Description of problem:
pthread_cond_timedwait()/pthread_cond_wait()/pthread_cond_signal() use a mutex
(cond->__data.__lock) to protect internal data structures. This internal mutex
is not PIP making the condition variable implementation subject to priority
Version-Release number of selected component (if applicable):
Attached test reproduces the problem.
gcc -o ./pitest -D_GNU_SOURCE ./pitest.c -lpthread -lrt
run on a single processor:
taskset -c 0 ./pitest
It hangs because of the priority inversion...
- Thread 1 runs at priority 50
- Thread 1 grabs mutex mx
- Thread 1 starts Thread 2 at priority 70
- Thread 2 blocks waiting for mutex mx, Thread 1 is boosted to priority 70
- Thread 1 starts Thread 3 at priority 60. Thread 3 will loop taking all
the cpu if it can
- Thread 1 calls pthread_cond_wait() on condition variable cv with mutex
mx. Internally, it grabs the non-PI lock lx, then releases mutex mx. As
soon it drops mx, its priority drops to 50.
- Thread 2 resumes execution, releases mx, and calls pthread_signal on
cv. Internally it tries to grab the non-PI lock lx. It is owned by
Thread 1 so Thread 2 gives up the cpu.
- Thread 3 starts running and take all the CPU, thread 1 can't run:
Steps to Reproduce:
Created attachment 298787 [details]
This bug report seems to have been ignored for some time now, yet the problem is
obviously known as it is referred to in bug 447871. Has this bug been
mis-classified? If so please move it into the right place.
This bug appears to have been completely ignored so I've moved it to a category where perhaps someone will at least take a look at it, and move it to the appropriate place.

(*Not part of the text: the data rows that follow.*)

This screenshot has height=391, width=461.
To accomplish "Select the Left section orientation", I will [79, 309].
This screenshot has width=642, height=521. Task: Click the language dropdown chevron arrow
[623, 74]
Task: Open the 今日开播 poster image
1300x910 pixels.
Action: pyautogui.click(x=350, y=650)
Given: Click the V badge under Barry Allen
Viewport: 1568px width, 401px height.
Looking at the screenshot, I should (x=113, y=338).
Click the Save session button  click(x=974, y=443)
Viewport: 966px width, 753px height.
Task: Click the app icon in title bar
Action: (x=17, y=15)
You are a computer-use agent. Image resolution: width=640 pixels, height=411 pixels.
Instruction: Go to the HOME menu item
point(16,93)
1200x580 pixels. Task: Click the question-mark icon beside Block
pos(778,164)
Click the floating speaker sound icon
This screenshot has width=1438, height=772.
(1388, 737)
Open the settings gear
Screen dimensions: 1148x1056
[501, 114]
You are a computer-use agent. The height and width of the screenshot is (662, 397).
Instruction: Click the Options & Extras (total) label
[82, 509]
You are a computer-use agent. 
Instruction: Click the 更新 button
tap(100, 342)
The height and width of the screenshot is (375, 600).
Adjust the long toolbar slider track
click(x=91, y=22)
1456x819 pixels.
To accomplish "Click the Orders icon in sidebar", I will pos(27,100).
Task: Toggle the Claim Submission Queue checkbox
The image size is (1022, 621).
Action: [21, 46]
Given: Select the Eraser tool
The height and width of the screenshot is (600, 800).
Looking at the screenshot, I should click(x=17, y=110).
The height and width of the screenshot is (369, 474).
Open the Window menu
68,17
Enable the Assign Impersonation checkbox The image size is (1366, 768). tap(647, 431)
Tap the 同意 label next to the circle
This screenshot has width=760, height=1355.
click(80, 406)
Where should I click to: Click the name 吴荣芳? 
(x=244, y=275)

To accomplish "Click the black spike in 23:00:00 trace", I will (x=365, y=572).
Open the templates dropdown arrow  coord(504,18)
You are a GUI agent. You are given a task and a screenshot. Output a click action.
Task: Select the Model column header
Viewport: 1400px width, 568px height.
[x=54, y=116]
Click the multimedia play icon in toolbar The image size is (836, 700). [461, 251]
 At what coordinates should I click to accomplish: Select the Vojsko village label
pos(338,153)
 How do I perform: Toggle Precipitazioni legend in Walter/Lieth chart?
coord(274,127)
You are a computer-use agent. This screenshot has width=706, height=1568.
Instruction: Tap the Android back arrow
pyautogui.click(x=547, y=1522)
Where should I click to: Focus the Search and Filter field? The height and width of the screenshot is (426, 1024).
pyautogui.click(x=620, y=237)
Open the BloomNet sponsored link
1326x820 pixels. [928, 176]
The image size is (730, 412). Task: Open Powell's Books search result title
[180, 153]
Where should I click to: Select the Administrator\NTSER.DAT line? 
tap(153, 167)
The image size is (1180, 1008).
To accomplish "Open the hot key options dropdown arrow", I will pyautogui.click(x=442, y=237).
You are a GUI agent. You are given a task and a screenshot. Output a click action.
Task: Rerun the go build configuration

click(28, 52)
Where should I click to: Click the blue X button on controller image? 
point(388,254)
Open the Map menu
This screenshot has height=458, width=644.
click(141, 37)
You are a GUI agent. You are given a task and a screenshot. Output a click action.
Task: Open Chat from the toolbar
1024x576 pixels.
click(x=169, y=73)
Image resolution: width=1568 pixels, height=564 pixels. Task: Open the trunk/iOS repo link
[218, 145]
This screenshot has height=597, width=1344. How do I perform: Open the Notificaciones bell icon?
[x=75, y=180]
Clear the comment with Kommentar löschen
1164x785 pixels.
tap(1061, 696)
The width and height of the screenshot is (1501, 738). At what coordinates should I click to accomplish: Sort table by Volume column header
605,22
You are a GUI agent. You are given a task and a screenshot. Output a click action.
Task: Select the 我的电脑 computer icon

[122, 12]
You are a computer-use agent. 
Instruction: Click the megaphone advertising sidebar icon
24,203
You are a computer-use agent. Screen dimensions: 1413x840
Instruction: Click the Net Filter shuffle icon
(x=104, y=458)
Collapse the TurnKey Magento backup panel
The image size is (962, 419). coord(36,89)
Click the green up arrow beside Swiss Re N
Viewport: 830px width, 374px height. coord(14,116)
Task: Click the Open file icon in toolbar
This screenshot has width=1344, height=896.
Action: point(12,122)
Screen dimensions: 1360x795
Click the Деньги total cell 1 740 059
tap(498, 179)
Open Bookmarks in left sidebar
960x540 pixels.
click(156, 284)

The effort to make condition variable PI-aware is ongoing, but happening upstream (on lkml and linux-rt-users mailing lists).
There is currently code being prototyped in the kernel to handle this, but the problem is coming up with a modification to glibc that is acceptable to all the maintainers (both kernel and libc). The sticking point currently is that all solutions in glibc currrently impose a performance penalty on any condvar, even one that doesn't need PI. This is deemed unacceptable, so work continues.
Thanks for the update Clark! I knew moving this to kernel would get a prompt response :)
as far as I can tell, there is no movement on this in the upstream libc community. Closing with WONTFIX.